From the line holding "Pickles (85, 1393)" to the final line of the entries, set down each line exactly, including both, and nothing more.
+-------+
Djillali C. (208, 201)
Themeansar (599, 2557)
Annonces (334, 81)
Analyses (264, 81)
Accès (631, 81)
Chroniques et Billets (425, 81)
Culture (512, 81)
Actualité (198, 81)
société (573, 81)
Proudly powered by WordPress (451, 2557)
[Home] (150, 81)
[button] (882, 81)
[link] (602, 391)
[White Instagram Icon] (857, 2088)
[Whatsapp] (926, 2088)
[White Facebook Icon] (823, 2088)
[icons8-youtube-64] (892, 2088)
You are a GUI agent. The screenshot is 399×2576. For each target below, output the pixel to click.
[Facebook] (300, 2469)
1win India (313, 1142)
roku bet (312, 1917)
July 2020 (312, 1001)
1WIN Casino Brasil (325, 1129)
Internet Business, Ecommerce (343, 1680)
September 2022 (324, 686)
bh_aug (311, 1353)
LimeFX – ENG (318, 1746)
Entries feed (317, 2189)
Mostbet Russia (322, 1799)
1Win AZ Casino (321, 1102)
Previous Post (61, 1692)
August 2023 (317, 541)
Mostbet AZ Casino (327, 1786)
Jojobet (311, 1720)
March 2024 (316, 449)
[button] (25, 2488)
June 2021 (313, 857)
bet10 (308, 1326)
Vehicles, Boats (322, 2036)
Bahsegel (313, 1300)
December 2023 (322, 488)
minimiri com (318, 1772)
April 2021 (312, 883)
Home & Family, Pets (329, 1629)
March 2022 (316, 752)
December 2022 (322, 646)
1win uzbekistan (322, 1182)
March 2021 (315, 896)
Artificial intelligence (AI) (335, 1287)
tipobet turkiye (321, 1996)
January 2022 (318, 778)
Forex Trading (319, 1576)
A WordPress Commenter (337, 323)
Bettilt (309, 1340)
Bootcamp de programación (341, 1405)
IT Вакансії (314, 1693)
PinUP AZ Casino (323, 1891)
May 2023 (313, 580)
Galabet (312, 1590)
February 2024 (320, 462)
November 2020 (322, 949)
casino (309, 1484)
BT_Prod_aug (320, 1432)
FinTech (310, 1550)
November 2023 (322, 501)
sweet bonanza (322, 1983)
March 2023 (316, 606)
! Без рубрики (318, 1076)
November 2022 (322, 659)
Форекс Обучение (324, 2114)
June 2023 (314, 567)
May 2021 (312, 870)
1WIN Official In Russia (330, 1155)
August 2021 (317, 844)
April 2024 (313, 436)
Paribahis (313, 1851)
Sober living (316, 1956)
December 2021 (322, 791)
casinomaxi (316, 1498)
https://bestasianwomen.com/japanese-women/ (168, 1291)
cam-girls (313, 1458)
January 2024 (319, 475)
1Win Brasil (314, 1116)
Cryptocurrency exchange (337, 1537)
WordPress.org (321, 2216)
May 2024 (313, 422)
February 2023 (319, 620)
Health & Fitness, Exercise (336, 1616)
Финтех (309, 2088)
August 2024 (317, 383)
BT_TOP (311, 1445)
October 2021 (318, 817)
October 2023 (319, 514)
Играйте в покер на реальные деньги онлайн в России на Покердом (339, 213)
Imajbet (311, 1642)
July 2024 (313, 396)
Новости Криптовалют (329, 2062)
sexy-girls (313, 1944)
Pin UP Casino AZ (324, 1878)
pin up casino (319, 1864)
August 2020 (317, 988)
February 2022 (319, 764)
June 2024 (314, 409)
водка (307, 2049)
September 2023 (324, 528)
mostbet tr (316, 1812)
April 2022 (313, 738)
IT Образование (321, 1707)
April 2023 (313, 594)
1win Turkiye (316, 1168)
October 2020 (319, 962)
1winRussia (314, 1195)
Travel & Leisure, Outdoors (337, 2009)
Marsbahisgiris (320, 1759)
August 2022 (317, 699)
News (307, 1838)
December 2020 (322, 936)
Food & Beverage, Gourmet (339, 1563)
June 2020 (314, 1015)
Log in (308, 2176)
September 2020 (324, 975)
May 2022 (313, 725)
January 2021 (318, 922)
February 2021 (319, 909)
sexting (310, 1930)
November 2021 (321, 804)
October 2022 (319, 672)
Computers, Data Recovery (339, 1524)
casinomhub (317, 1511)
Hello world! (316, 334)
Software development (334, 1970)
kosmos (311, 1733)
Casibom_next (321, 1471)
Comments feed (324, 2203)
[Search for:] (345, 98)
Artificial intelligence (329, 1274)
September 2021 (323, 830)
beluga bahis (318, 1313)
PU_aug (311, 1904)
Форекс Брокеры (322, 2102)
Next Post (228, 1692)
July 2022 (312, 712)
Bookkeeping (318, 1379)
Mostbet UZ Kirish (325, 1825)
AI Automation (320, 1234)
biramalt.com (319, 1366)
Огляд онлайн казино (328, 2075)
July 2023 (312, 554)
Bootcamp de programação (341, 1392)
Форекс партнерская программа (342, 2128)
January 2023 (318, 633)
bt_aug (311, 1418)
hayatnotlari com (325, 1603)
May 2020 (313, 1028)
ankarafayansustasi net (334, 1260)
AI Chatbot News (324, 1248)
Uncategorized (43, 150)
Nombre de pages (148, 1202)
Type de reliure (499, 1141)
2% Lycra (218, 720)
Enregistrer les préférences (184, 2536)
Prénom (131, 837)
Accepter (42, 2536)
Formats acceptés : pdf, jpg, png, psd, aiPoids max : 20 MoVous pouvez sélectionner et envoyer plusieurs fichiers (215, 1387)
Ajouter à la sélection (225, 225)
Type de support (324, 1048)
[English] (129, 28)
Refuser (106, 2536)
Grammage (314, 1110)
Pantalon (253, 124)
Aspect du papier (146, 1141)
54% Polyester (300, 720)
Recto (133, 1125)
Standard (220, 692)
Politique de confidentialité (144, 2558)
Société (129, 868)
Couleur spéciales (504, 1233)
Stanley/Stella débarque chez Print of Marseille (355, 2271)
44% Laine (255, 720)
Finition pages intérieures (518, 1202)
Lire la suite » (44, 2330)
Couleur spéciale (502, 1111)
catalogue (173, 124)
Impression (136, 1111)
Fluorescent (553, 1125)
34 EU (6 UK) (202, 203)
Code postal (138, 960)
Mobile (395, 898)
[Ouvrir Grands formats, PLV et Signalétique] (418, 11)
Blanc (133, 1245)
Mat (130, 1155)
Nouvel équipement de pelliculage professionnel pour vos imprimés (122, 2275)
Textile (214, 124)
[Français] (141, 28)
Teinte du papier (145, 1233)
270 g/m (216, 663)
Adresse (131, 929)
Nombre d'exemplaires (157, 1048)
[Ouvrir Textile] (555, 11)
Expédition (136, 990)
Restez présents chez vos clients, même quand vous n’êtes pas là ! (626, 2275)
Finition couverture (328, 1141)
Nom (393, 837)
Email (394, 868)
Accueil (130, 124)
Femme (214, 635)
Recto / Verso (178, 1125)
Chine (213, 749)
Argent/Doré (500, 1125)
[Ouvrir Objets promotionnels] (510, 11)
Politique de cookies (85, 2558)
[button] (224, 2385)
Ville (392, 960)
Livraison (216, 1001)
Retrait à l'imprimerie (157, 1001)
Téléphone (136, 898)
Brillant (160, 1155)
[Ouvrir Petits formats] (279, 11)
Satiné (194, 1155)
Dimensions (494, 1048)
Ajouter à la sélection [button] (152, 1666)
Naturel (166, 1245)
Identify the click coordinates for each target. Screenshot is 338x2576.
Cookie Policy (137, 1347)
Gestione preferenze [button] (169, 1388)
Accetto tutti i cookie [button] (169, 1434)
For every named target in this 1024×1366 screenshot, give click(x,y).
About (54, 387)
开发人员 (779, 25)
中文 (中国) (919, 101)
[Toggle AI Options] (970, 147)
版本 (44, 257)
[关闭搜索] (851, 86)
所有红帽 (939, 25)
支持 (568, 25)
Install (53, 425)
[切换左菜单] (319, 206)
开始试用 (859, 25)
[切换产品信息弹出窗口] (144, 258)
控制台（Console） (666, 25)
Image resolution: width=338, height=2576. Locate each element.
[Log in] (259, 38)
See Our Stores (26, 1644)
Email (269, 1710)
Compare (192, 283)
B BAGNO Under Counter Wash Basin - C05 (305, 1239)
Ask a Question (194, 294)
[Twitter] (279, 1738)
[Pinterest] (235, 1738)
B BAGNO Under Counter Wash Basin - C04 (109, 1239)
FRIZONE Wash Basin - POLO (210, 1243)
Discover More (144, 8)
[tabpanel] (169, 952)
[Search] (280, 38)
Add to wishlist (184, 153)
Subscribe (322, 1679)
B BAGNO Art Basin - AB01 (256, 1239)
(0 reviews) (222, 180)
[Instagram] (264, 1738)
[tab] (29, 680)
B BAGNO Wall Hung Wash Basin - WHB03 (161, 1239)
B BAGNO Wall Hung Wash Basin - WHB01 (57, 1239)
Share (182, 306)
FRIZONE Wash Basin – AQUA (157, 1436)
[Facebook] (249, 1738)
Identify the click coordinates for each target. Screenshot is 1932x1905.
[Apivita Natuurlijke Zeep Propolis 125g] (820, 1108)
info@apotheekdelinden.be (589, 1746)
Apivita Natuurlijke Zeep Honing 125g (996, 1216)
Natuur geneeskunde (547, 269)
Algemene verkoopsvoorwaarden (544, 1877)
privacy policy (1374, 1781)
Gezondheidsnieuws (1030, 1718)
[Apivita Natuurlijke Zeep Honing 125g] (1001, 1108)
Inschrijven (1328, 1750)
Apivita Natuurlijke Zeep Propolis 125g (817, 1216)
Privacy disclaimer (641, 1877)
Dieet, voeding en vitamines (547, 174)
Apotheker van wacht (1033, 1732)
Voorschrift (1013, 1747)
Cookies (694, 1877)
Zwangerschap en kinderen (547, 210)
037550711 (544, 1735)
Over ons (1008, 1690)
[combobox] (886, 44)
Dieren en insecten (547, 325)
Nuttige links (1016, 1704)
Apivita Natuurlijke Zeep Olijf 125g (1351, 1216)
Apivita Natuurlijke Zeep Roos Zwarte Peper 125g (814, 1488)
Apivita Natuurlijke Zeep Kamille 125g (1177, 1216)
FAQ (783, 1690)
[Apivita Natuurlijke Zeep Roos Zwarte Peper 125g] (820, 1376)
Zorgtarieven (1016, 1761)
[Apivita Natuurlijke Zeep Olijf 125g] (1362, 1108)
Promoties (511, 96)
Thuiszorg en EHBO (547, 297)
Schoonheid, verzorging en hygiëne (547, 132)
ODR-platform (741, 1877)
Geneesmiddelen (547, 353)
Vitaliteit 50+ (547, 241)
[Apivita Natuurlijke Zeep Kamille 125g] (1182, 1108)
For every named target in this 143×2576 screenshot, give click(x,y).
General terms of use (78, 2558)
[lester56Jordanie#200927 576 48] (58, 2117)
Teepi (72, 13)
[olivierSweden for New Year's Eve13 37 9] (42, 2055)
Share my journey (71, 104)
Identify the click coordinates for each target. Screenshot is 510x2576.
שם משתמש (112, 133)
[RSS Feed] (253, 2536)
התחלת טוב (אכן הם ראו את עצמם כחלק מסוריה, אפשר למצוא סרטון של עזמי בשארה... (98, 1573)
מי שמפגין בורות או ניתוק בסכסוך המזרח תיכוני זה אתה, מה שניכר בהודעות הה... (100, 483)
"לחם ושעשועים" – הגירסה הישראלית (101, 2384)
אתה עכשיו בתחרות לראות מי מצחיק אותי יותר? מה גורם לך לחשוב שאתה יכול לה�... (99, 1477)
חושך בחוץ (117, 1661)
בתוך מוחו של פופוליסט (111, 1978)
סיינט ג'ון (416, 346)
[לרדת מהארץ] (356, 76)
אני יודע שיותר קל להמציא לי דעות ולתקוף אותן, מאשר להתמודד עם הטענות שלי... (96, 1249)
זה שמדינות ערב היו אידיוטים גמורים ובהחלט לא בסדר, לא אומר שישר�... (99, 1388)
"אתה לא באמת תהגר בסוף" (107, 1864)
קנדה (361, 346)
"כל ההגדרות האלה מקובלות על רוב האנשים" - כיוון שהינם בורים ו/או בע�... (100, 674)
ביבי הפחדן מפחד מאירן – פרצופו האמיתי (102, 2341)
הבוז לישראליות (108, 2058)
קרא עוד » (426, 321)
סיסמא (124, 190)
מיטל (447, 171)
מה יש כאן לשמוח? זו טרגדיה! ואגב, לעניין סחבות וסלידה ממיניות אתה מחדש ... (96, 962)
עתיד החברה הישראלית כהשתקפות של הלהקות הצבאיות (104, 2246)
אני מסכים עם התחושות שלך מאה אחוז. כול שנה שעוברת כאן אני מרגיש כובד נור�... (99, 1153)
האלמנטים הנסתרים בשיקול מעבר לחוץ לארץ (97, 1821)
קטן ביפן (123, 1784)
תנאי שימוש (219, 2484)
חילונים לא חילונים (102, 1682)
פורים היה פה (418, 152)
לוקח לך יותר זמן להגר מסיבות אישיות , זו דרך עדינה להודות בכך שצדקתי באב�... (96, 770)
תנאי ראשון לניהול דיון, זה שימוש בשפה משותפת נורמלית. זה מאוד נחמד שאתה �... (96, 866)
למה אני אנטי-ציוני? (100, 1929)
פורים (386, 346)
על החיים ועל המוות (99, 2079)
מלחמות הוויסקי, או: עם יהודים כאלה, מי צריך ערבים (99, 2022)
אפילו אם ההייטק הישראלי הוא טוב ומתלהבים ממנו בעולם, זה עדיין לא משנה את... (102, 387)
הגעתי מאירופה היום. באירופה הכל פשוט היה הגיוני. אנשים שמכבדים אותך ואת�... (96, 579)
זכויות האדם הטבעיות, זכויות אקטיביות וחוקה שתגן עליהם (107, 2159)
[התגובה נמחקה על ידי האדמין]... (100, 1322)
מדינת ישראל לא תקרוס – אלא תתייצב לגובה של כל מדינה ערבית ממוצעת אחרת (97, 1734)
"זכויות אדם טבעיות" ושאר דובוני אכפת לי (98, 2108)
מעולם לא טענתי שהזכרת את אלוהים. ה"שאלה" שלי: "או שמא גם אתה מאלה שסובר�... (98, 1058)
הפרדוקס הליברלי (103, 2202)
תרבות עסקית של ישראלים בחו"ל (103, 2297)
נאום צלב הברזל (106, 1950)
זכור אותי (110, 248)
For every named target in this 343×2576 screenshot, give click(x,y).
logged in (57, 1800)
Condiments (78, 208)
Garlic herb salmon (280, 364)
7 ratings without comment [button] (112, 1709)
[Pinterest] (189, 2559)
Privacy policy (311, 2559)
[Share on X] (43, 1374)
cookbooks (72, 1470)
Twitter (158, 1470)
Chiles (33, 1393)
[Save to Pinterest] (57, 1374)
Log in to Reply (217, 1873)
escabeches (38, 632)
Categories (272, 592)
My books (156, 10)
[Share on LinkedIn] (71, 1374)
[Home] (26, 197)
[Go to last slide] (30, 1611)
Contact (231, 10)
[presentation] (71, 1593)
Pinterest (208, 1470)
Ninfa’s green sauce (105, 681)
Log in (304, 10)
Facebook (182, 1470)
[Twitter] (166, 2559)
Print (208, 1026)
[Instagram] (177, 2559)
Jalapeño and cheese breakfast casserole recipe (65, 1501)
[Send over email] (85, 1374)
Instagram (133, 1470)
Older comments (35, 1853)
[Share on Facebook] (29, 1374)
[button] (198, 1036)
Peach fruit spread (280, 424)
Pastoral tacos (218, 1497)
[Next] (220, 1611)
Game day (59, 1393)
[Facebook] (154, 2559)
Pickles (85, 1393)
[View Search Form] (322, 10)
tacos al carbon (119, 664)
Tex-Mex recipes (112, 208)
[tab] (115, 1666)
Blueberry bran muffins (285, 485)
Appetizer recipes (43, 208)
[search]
+-------+
Problem solution:
Pickles (85, 1393)
[View Search Form] (322, 10)
tacos al carbon (119, 664)
Tex-Mex recipes (112, 208)
[tab] (115, 1666)
Blueberry bran muffins (285, 485)
Appetizer recipes (43, 208)
[search]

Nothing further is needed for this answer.